Big Data and Information Inequality

Mike Wu writing in Tech Crunch observed that in all realistic data sets (especially big data), the amount of information one can extract from the data is always much less than the data volume (see figure below): information << data.

Big Data

In his view, given the above, the value of big data is hugely exaggerated. He then goes on to infer that this is actually a strong argument for why we need even bigger data. Because the amount of valuable insights we can derive from big data is so very tiny, we need to collect even more data and use more powerful analytics to increase our chance of finding them.

Now machine data (aka log data) is certainly big data, and it is certainly true that obtaining insights from such dataset’s is a painstaking (and often thankless) job, but I wonder if this means we need even more data. Methinks we need to be able to better interpret the big data set and its relevance to “events”.

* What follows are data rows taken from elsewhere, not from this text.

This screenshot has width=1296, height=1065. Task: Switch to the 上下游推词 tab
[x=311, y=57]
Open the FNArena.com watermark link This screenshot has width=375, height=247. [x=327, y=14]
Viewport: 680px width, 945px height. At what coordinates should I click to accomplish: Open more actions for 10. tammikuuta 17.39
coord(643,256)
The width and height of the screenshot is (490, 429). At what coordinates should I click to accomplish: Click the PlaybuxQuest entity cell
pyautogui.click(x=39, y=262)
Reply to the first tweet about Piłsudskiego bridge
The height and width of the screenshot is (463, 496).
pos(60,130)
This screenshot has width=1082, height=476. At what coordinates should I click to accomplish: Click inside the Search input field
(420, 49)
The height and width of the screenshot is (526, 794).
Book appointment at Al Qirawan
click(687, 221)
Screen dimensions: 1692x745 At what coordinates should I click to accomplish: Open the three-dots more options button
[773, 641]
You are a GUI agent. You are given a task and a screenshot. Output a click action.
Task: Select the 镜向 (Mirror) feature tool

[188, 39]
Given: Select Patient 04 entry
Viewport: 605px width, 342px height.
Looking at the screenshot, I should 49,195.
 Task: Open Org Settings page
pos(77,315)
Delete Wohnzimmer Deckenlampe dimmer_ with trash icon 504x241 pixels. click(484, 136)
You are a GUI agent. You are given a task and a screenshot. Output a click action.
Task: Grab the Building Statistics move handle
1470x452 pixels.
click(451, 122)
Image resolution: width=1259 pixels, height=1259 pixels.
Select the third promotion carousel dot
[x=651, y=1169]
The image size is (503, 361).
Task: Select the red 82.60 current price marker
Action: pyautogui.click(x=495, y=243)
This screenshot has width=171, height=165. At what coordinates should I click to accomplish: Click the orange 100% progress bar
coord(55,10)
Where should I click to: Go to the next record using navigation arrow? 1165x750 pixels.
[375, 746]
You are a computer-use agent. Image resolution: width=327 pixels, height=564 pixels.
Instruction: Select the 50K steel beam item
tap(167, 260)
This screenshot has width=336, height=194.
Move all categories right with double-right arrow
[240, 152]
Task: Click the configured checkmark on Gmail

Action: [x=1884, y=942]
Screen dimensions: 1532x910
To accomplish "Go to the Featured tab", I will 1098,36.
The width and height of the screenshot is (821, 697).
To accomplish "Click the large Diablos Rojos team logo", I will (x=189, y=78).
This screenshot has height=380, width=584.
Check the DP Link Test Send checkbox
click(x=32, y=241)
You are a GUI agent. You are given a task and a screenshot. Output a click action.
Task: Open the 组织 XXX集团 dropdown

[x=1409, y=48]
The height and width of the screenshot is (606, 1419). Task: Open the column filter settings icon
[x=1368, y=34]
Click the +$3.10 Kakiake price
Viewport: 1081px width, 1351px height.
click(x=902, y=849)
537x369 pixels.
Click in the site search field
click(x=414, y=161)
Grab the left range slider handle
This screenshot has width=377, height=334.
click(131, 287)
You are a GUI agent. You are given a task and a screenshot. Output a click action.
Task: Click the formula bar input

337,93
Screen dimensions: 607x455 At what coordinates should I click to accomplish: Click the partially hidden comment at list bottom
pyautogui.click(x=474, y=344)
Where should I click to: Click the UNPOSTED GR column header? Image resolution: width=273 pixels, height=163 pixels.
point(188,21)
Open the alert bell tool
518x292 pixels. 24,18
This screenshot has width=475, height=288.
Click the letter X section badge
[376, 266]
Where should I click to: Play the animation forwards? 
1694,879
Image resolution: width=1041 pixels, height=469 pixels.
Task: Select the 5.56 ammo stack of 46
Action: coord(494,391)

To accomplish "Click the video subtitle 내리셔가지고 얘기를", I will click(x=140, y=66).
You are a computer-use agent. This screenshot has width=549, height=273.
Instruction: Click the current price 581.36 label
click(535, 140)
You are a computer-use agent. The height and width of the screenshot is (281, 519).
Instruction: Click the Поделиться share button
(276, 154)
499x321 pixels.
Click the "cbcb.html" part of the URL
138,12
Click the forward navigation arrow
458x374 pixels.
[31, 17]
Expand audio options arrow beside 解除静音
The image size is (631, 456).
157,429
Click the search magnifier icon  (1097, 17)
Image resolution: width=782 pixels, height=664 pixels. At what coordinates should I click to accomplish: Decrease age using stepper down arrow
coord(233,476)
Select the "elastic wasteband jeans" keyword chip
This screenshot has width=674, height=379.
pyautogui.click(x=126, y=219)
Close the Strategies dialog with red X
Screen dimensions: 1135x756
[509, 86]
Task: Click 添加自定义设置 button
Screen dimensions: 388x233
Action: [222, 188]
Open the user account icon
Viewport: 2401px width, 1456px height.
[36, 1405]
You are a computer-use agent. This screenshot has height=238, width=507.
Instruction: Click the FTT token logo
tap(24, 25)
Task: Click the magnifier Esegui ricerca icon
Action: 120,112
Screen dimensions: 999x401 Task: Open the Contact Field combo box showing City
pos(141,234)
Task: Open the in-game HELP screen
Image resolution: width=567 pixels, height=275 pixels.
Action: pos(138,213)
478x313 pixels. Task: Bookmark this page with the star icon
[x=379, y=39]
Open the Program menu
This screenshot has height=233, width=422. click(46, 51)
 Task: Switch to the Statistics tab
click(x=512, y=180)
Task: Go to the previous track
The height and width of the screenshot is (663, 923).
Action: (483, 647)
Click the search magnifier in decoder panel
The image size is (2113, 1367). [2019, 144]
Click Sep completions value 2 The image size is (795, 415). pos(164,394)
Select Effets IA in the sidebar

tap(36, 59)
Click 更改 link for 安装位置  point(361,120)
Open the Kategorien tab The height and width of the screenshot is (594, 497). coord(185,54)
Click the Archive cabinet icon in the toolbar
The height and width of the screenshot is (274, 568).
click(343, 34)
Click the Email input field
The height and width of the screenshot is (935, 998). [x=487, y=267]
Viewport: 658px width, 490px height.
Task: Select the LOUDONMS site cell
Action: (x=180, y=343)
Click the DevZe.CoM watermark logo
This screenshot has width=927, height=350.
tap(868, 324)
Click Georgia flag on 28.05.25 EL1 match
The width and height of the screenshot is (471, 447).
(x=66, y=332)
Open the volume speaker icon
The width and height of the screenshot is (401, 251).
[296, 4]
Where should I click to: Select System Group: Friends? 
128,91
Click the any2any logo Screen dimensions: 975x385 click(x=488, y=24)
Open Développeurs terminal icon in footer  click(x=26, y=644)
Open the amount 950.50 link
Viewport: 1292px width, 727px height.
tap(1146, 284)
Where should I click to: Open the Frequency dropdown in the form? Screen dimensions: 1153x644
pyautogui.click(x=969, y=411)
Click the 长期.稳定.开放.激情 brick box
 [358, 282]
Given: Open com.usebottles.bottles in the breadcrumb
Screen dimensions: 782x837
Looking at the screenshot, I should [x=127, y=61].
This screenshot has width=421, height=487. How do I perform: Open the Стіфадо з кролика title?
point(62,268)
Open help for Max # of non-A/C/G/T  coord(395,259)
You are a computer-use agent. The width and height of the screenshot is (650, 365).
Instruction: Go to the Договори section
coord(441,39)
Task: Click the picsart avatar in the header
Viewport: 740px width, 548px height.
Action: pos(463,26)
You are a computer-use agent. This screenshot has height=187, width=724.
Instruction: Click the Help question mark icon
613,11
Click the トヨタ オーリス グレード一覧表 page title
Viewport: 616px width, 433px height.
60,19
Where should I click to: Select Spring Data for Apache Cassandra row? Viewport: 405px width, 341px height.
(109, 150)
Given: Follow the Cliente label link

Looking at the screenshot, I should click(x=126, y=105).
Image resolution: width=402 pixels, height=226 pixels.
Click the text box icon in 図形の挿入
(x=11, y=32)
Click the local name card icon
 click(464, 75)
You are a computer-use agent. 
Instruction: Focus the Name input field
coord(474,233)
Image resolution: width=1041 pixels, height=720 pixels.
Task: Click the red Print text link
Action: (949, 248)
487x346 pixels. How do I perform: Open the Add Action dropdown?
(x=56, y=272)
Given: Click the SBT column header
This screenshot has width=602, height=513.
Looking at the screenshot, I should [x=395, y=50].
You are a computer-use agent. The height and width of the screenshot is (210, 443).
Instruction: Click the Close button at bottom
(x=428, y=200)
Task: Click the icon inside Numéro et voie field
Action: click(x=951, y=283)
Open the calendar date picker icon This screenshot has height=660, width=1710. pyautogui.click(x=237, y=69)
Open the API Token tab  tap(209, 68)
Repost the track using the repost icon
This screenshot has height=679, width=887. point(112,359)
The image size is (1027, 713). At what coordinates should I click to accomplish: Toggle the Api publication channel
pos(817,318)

Over the past two years, we have been deeply involved in “eating our own dog food” as it were. At multiple EventTracker installations that are nationwide in scope, and span thousands of log sources, we have been working to extract insights for presentation to the network owners. In some cases, this is done with a lot of cooperation from the network owner and we have a good understanding of IT assets and the actors who use/abuse them. We find that with such involvement we are better able to risk prioritize what we observe in the data set and map to business concerns. In other cases where there is less interaction with the network owner and we know less about the actors or the relative criticality of assets, then we fall back on past experience and/or vendor-provided info as to what is an incident.  It is the same dataset in both cases but there is more value in one case than the other.

To say it another way, to get more information from the same data we need other types of context to extract signal from noise. Enabling logging at a more granular level from the same devices thereby generating an ever bigger dataset won’t increase the signal level. EventTracker can merge change audit data netflow information as well as vulnerability scan data to enable a greater signal-to-noise ratio. That is a big deal.